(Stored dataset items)
—————

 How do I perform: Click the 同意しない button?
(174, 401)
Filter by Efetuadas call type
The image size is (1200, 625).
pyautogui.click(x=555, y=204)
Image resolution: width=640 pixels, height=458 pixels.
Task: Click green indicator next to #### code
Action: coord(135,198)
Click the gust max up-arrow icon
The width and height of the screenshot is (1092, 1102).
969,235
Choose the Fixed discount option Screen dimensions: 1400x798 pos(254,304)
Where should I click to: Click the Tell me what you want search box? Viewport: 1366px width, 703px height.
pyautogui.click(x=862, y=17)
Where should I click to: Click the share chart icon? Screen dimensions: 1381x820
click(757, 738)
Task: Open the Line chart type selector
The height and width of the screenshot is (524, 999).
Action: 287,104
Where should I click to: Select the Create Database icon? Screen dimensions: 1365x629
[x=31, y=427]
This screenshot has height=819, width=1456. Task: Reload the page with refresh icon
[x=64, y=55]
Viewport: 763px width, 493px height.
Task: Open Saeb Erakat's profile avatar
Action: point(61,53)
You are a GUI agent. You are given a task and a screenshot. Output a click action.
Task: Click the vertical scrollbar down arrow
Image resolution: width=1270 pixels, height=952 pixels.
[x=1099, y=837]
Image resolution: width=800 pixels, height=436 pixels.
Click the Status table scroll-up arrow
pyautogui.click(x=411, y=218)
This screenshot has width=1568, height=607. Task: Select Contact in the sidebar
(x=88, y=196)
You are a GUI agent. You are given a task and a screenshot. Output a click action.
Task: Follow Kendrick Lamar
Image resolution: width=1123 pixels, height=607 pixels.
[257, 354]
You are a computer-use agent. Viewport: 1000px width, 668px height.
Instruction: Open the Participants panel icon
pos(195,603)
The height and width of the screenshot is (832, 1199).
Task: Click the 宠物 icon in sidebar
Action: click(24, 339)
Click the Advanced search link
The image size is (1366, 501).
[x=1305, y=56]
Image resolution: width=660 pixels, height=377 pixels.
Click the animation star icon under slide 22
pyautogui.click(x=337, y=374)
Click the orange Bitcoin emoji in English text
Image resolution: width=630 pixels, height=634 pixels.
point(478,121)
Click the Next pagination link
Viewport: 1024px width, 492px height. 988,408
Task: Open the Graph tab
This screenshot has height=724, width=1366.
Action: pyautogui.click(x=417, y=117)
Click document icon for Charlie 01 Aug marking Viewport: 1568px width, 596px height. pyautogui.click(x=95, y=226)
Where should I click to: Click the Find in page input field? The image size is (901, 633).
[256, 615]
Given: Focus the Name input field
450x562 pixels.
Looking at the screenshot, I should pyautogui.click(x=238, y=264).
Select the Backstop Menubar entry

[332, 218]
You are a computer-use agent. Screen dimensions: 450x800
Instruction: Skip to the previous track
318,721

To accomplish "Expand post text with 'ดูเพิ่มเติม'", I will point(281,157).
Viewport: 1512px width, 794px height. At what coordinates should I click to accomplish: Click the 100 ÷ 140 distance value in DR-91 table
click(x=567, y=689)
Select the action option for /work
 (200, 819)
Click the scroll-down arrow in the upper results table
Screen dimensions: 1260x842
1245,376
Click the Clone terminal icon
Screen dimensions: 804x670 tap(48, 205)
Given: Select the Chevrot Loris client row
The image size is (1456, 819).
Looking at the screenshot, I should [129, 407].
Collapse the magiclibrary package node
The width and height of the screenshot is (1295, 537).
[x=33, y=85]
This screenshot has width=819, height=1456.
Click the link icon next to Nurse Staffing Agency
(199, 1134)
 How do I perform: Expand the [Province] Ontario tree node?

—————

Output every one of the rows above again, word for word and in the same order.

 How do I perform: Click the 同意しない button?
(174, 401)
Filter by Efetuadas call type
The image size is (1200, 625).
pyautogui.click(x=555, y=204)
Image resolution: width=640 pixels, height=458 pixels.
Task: Click green indicator next to #### code
Action: coord(135,198)
Click the gust max up-arrow icon
The width and height of the screenshot is (1092, 1102).
969,235
Choose the Fixed discount option Screen dimensions: 1400x798 pos(254,304)
Where should I click to: Click the Tell me what you want search box? Viewport: 1366px width, 703px height.
pyautogui.click(x=862, y=17)
Where should I click to: Click the share chart icon? Screen dimensions: 1381x820
click(757, 738)
Task: Open the Line chart type selector
The height and width of the screenshot is (524, 999).
Action: 287,104
Where should I click to: Select the Create Database icon? Screen dimensions: 1365x629
[x=31, y=427]
This screenshot has height=819, width=1456. Task: Reload the page with refresh icon
[x=64, y=55]
Viewport: 763px width, 493px height.
Task: Open Saeb Erakat's profile avatar
Action: point(61,53)
You are a GUI agent. You are given a task and a screenshot. Output a click action.
Task: Click the vertical scrollbar down arrow
Image resolution: width=1270 pixels, height=952 pixels.
[x=1099, y=837]
Image resolution: width=800 pixels, height=436 pixels.
Click the Status table scroll-up arrow
pyautogui.click(x=411, y=218)
This screenshot has width=1568, height=607. Task: Select Contact in the sidebar
(x=88, y=196)
You are a GUI agent. You are given a task and a screenshot. Output a click action.
Task: Follow Kendrick Lamar
Image resolution: width=1123 pixels, height=607 pixels.
[257, 354]
You are a computer-use agent. Viewport: 1000px width, 668px height.
Instruction: Open the Participants panel icon
pos(195,603)
The height and width of the screenshot is (832, 1199).
Task: Click the 宠物 icon in sidebar
Action: click(24, 339)
Click the Advanced search link
The image size is (1366, 501).
[x=1305, y=56]
Image resolution: width=660 pixels, height=377 pixels.
Click the animation star icon under slide 22
pyautogui.click(x=337, y=374)
Click the orange Bitcoin emoji in English text
Image resolution: width=630 pixels, height=634 pixels.
point(478,121)
Click the Next pagination link
Viewport: 1024px width, 492px height. 988,408
Task: Open the Graph tab
This screenshot has height=724, width=1366.
Action: pyautogui.click(x=417, y=117)
Click document icon for Charlie 01 Aug marking Viewport: 1568px width, 596px height. pyautogui.click(x=95, y=226)
Where should I click to: Click the Find in page input field? The image size is (901, 633).
[256, 615]
Given: Focus the Name input field
450x562 pixels.
Looking at the screenshot, I should pyautogui.click(x=238, y=264).
Select the Backstop Menubar entry

[332, 218]
You are a computer-use agent. Screen dimensions: 450x800
Instruction: Skip to the previous track
318,721

To accomplish "Expand post text with 'ดูเพิ่มเติม'", I will point(281,157).
Viewport: 1512px width, 794px height. At what coordinates should I click to accomplish: Click the 100 ÷ 140 distance value in DR-91 table
click(x=567, y=689)
Select the action option for /work
 (200, 819)
Click the scroll-down arrow in the upper results table
Screen dimensions: 1260x842
1245,376
Click the Clone terminal icon
Screen dimensions: 804x670 tap(48, 205)
Given: Select the Chevrot Loris client row
The image size is (1456, 819).
Looking at the screenshot, I should [129, 407].
Collapse the magiclibrary package node
The width and height of the screenshot is (1295, 537).
[x=33, y=85]
This screenshot has width=819, height=1456.
Click the link icon next to Nurse Staffing Agency
(199, 1134)
 How do I perform: Expand the [Province] Ontario tree node?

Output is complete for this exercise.